KENDİNİ KEŞFET (Adem ÖZBAY)

Kendini keşfetmek için neye ihtiyaç vardır? Başkalarının kendini keşif yolculukları bizim işimize yarar mı? İnsanın halleriyle insanlığın hallerinin kesiştiği hangi noktada kendimize rastlarız?Adem Özbay, Kendini Keşfetadlı kitabında bu süreçte epey yol kat etmiş kişilerin sözlerinden, hikayelerinden yola çıkarak bize bir keşif haritası sunuyor. İyi yolculuklar...
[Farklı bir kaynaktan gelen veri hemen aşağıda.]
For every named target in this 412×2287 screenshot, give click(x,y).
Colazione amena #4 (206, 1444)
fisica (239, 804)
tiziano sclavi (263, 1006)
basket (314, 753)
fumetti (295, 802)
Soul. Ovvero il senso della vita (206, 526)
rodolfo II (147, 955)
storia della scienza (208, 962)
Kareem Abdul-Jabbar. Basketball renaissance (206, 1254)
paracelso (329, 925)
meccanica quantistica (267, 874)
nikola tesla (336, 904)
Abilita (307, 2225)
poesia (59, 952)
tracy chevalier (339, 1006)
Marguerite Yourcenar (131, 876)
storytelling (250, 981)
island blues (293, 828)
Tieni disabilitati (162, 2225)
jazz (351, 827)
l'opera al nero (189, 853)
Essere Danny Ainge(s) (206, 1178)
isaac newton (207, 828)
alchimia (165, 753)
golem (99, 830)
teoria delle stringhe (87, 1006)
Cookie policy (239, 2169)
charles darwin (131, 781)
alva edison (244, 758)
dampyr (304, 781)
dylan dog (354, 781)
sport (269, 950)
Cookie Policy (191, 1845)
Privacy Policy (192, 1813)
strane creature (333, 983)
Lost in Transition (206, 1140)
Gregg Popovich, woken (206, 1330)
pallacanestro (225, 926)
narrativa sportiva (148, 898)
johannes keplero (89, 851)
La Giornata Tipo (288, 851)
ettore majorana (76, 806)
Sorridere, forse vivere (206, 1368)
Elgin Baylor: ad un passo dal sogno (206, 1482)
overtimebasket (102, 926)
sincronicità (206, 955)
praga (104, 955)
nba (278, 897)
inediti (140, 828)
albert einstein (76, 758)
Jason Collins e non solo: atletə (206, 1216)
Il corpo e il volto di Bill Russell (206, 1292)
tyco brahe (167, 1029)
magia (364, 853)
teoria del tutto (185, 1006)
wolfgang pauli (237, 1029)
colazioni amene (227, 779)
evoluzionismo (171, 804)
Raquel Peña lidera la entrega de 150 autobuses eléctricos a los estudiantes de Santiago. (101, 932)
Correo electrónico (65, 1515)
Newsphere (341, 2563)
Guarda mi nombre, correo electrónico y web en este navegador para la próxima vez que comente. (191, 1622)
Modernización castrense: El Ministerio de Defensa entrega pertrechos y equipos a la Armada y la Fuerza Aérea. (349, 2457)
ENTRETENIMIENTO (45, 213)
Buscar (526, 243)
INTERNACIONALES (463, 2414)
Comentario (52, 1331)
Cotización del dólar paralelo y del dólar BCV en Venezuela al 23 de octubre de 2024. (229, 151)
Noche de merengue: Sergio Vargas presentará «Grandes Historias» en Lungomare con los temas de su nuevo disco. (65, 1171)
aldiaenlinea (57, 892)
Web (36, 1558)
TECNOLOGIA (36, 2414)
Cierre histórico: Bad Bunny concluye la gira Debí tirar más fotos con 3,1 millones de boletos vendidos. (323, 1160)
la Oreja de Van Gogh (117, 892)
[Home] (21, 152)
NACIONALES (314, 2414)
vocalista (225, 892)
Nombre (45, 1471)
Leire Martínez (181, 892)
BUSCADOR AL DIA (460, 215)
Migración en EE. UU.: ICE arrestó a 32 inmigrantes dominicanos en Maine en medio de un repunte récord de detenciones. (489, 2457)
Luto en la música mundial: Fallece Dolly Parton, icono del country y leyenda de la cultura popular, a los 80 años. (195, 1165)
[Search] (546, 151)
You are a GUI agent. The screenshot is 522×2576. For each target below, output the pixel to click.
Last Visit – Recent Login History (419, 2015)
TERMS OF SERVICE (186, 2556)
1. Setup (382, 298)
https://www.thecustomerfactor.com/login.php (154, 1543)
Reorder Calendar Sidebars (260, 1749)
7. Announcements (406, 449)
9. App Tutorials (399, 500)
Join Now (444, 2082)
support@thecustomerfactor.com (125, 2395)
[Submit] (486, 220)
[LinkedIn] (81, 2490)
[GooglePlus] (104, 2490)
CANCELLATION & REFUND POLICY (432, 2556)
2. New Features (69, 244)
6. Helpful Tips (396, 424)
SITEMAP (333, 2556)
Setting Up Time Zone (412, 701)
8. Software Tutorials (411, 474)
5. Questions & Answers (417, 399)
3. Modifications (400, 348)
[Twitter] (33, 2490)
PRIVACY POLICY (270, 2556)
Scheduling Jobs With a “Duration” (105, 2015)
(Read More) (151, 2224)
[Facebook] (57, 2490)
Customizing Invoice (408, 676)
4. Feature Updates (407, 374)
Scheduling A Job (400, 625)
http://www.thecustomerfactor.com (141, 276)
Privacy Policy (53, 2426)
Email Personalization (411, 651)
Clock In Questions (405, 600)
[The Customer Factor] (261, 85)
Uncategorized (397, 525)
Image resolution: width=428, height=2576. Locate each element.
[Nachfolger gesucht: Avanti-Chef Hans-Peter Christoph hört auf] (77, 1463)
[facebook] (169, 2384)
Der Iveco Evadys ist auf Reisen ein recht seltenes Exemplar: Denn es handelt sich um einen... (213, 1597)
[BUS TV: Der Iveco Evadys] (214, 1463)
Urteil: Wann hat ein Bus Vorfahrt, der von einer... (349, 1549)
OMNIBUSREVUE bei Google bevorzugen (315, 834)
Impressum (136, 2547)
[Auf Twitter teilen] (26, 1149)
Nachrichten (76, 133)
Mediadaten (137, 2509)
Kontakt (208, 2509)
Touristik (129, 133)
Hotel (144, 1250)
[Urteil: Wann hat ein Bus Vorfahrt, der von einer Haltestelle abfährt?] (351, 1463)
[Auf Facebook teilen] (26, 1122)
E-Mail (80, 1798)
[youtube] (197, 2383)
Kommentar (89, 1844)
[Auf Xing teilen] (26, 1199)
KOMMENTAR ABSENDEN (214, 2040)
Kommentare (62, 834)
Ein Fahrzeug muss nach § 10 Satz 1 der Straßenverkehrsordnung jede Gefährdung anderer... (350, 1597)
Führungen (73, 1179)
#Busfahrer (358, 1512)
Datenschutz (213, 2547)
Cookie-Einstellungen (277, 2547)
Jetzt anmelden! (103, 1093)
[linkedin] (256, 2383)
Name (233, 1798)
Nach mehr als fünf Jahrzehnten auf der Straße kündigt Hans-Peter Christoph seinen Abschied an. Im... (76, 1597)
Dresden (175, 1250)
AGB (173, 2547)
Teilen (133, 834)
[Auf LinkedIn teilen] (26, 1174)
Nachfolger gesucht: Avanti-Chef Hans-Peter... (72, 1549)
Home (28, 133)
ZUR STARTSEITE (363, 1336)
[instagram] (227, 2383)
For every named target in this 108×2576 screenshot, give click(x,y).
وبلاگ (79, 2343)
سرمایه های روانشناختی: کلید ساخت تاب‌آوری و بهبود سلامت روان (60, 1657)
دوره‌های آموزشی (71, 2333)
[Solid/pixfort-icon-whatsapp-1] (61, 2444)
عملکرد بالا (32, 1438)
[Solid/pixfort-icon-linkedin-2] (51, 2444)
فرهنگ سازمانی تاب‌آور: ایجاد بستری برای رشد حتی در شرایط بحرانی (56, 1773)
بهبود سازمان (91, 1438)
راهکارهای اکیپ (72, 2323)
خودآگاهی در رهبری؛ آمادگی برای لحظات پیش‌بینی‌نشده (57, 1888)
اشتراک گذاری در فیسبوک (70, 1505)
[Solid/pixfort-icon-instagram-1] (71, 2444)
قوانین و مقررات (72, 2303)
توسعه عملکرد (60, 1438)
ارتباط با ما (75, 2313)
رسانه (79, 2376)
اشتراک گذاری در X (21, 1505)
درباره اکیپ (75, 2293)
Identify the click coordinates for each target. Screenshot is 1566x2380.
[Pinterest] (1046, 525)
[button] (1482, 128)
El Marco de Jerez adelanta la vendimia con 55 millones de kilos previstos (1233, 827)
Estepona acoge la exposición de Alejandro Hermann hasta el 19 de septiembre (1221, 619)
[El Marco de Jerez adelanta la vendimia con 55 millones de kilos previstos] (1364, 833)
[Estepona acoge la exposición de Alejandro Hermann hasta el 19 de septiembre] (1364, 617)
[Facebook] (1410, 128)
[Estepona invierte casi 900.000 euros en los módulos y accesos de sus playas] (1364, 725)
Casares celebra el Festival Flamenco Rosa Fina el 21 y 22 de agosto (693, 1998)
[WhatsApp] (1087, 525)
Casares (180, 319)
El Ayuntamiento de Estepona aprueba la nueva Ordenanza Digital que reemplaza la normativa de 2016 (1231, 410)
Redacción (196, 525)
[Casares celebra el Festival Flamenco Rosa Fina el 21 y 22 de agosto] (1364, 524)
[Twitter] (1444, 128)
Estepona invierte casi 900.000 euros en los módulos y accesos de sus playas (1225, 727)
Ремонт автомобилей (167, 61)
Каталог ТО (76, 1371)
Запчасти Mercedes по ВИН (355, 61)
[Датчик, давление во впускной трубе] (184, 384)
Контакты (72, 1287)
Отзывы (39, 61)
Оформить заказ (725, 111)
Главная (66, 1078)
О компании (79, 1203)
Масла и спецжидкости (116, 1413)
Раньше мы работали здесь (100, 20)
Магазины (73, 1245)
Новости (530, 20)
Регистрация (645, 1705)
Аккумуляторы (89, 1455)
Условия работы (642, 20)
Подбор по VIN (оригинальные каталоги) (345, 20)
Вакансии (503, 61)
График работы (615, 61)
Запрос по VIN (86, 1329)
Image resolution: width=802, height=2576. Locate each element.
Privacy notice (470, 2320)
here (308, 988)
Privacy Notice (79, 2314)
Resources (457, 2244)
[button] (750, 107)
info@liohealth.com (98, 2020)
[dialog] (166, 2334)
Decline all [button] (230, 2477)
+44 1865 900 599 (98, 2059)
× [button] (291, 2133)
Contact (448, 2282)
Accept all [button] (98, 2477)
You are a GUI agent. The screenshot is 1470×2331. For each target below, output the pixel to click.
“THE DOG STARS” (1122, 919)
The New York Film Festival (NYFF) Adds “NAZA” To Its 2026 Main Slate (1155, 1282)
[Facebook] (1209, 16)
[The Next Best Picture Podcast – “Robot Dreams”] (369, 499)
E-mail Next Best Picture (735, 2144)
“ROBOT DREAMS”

“Öncelikle söylemem gerekir ki bu cümleyi ilk olarak kendime söylüyorum: Kendini keşfet. Kendimi keşfedebilirsem kendime faydam olabilir. Kendimi keşfedebilirsem çevreme, arkadaşlarıma, aileme, insanlığa bir faydam olabilir. Kendini keşfedememiş insanın bir fabrikada çalışan otomatik robottan bir farkı yoktur.”

Peki, siz kendinizi keşfettiniz mi yoksa hala bir keşif halinde misiniz? “keşfettim” demek mi daha doğrudur, “keşfediyorum” demek mi? Kitabın satırlarında gezinirken kendimizde yeni şeyler keşfedebilecek miyiz acaba?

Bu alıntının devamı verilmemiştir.